Van Cleef wich zurück. „Ganz ruhig. Gut so, Anna. Lass es fallen! Bleib ganz ruhig. Ich gebe dir jetzt meine Jacke. Bleib da sitzen, bleib, wo du bist.“
Das Haus war jetzt von Lärm erfüllt, von lauten Schritten, dem unaufhörlichen Klappern von Instrumenten, die von der Spurensicherung ausgepackt wurden, vom Stimmengewirr der Beamten: laute Stimmen, die sich Gehör zu verschaffen versuchten.
„Wir müssen ein Protokoll aufnehmen, Anna. Je eher, desto besser. Okay?“
Sie nickte. „Könnte ich vielleicht ein Glas Wasser haben?“, fragte sie.

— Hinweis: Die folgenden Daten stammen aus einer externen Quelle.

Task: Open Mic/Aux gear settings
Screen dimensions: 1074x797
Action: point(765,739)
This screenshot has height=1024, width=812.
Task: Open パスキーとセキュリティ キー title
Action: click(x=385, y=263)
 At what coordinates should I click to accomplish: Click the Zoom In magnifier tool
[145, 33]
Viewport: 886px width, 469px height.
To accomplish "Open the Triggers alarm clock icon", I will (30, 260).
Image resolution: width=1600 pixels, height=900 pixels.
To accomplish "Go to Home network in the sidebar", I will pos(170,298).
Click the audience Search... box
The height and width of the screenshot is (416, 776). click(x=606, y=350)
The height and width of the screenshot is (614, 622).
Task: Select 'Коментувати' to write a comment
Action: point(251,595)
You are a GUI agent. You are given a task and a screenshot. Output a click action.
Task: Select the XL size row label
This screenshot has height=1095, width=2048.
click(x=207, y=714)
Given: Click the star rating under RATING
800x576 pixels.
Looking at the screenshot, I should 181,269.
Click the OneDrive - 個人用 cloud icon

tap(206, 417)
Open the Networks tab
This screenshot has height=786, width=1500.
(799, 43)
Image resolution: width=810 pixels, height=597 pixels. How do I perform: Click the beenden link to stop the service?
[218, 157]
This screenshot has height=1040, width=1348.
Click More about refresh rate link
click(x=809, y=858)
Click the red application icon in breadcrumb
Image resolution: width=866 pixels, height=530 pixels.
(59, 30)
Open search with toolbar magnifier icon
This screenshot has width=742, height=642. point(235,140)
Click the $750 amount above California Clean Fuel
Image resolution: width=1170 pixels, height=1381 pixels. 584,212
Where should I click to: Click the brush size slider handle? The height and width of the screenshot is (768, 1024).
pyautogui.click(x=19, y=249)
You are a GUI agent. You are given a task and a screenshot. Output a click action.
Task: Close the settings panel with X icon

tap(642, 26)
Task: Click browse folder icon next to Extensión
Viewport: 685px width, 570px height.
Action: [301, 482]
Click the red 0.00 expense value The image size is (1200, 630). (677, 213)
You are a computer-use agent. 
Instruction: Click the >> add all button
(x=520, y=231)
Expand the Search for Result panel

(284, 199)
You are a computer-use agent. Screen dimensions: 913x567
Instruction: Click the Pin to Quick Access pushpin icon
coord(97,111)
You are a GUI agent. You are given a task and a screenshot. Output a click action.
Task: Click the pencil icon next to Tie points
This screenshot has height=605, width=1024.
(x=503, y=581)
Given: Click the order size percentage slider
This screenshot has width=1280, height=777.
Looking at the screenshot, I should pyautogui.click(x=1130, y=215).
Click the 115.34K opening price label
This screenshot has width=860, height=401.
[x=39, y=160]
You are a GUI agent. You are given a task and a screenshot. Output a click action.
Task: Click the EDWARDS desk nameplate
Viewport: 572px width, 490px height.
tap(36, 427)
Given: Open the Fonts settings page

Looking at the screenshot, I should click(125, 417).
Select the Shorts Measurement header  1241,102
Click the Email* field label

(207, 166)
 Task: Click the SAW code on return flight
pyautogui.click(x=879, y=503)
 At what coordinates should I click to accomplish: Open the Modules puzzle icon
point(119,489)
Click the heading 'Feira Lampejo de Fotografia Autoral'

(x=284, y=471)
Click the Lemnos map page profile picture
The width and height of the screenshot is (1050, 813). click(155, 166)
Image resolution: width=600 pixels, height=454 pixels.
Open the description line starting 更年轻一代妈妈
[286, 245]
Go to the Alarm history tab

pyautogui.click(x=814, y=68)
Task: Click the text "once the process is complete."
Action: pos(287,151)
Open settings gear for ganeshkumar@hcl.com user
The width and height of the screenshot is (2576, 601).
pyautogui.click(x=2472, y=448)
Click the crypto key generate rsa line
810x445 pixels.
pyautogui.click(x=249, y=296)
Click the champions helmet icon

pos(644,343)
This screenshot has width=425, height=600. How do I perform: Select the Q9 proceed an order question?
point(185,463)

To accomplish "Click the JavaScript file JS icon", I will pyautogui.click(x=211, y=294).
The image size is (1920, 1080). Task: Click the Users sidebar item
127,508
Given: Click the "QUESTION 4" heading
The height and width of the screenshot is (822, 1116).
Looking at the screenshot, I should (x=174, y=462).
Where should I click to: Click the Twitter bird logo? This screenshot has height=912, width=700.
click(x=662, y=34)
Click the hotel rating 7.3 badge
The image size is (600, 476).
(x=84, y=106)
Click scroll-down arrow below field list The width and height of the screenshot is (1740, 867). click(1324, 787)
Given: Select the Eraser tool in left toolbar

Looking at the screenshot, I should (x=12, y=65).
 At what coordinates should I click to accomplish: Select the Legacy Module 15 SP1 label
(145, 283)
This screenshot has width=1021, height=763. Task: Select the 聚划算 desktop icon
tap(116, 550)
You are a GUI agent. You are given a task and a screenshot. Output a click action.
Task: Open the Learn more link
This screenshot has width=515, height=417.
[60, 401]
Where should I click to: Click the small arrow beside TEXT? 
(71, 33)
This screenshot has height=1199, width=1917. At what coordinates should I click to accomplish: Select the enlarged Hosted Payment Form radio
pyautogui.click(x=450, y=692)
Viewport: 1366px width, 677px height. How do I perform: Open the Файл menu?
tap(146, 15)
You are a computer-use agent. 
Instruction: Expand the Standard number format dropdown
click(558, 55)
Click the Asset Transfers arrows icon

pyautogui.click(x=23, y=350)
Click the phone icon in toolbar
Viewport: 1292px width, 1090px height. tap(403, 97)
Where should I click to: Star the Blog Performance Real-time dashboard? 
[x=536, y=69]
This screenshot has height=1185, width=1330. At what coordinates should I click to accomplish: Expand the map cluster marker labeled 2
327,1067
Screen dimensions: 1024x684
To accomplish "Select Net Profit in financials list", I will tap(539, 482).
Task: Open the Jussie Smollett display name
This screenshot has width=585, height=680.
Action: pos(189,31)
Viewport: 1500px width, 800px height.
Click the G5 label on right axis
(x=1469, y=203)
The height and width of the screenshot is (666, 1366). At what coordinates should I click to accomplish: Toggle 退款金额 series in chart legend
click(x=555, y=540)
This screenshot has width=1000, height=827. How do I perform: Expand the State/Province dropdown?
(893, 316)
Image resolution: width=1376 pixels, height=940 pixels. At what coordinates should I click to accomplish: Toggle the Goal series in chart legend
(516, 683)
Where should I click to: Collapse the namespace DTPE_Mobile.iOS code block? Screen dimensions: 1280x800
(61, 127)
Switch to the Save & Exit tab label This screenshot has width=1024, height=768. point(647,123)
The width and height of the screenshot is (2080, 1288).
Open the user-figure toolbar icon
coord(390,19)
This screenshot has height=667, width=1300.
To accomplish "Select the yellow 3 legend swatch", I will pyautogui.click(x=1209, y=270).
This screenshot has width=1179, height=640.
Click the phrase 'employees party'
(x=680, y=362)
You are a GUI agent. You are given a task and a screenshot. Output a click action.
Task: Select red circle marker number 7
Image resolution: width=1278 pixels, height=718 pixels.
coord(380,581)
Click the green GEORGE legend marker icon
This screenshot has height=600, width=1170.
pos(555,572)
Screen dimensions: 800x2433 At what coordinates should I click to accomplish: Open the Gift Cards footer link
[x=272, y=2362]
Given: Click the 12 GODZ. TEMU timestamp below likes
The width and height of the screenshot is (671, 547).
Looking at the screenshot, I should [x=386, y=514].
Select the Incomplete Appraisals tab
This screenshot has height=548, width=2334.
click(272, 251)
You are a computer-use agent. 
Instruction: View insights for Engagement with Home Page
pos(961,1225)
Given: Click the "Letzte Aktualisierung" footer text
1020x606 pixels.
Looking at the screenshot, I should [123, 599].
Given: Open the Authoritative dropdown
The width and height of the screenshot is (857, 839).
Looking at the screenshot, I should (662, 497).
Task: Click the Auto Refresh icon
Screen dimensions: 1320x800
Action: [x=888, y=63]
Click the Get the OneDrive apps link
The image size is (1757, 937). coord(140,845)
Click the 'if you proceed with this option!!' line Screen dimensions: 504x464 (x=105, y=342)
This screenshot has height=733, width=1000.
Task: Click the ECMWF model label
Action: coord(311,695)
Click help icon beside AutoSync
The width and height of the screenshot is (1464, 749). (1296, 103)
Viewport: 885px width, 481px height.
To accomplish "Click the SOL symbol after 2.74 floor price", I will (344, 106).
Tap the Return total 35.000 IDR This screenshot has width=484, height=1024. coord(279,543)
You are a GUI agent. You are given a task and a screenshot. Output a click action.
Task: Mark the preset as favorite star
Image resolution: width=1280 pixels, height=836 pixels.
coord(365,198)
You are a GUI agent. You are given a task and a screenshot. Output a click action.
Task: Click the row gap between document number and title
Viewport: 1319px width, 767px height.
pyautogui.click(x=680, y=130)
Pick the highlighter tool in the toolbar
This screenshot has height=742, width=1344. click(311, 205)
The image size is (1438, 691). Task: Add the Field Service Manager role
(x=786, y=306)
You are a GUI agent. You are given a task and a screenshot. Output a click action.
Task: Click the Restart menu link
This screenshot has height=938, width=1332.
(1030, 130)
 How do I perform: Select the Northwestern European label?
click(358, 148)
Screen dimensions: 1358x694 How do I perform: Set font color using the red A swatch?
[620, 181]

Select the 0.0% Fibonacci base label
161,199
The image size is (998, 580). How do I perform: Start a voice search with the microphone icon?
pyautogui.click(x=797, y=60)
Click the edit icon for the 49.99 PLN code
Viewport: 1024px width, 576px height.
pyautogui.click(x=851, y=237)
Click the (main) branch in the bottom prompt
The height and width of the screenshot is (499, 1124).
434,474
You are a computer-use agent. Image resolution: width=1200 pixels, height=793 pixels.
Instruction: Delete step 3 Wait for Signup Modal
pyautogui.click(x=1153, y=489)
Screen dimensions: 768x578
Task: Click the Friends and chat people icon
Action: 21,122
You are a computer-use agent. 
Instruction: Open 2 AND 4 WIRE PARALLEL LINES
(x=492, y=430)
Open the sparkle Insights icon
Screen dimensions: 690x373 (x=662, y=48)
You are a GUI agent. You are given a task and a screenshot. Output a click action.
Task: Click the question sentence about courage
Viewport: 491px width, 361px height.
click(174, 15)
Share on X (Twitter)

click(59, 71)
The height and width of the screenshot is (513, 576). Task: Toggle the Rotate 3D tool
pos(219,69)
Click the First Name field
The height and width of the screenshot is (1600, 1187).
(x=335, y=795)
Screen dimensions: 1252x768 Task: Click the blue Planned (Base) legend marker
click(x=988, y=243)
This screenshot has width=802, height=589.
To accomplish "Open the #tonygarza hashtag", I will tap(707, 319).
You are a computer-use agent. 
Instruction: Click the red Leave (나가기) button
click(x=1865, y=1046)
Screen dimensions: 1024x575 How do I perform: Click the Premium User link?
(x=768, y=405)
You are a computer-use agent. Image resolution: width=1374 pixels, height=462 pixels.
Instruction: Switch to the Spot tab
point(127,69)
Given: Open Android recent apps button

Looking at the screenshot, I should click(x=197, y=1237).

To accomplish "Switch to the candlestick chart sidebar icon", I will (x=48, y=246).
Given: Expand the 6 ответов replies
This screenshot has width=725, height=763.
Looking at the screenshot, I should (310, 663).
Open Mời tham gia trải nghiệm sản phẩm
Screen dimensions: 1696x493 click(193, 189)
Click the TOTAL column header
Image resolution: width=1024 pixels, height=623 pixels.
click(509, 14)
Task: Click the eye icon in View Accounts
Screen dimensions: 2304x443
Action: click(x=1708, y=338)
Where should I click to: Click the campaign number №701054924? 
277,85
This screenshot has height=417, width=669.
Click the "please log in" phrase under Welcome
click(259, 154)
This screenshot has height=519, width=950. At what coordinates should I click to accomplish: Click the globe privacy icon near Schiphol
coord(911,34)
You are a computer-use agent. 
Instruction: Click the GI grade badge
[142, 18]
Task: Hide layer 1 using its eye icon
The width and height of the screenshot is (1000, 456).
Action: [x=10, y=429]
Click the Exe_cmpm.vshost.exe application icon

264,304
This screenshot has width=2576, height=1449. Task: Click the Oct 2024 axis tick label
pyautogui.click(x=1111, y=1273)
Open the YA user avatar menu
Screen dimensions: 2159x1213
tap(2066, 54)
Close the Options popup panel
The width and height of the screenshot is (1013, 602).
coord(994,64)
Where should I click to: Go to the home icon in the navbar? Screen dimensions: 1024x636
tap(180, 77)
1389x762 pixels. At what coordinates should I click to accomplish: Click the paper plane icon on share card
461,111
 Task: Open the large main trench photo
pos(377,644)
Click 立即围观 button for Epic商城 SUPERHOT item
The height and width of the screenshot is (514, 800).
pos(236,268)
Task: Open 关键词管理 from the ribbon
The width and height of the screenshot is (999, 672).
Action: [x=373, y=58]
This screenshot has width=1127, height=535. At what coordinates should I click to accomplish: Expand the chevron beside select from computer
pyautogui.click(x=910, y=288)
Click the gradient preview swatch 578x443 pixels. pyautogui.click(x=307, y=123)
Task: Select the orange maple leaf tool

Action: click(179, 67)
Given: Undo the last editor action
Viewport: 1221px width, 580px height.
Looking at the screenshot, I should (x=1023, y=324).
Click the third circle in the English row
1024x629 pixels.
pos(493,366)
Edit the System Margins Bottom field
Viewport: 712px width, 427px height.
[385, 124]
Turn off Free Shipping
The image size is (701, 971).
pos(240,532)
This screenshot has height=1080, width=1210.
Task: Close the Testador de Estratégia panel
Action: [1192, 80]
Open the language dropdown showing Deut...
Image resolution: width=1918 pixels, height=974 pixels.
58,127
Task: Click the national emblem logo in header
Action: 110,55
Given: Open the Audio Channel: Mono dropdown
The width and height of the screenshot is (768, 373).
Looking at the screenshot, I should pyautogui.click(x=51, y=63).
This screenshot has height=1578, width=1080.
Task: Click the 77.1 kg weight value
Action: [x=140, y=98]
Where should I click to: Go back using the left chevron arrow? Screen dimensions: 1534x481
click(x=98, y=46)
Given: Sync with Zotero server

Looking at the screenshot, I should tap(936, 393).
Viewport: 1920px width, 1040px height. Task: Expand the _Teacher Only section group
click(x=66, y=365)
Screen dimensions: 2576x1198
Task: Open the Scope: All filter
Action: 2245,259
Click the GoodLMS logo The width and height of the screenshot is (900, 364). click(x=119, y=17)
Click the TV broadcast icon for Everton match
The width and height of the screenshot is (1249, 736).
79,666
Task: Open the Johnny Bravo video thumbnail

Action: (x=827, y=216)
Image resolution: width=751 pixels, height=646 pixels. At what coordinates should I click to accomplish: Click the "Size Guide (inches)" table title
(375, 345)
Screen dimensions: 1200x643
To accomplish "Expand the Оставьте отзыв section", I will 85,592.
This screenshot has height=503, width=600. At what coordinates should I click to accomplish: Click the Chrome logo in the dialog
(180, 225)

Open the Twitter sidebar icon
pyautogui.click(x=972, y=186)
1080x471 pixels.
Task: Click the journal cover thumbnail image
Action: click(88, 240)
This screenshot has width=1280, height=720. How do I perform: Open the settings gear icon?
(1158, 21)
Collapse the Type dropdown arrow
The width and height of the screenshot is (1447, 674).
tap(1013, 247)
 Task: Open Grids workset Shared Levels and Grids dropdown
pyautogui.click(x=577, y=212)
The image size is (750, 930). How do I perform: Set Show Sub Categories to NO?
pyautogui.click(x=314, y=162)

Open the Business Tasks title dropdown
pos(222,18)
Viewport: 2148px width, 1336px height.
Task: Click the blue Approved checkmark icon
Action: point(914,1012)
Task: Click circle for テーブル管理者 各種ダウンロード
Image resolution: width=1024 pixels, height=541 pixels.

„Sicher“, sagte Benedikt. „Meine Kollegin wird sich um dich kümmern und dich danach ins Polizeipräsidium bringen. Ich sehe mich um und komme gleich nach.“
„Du kannst tun und lassen, was du willst. Es ist mir egal.“
Er hörte eine Mischung aus Wut und Kapitulation in ihrer Stimme.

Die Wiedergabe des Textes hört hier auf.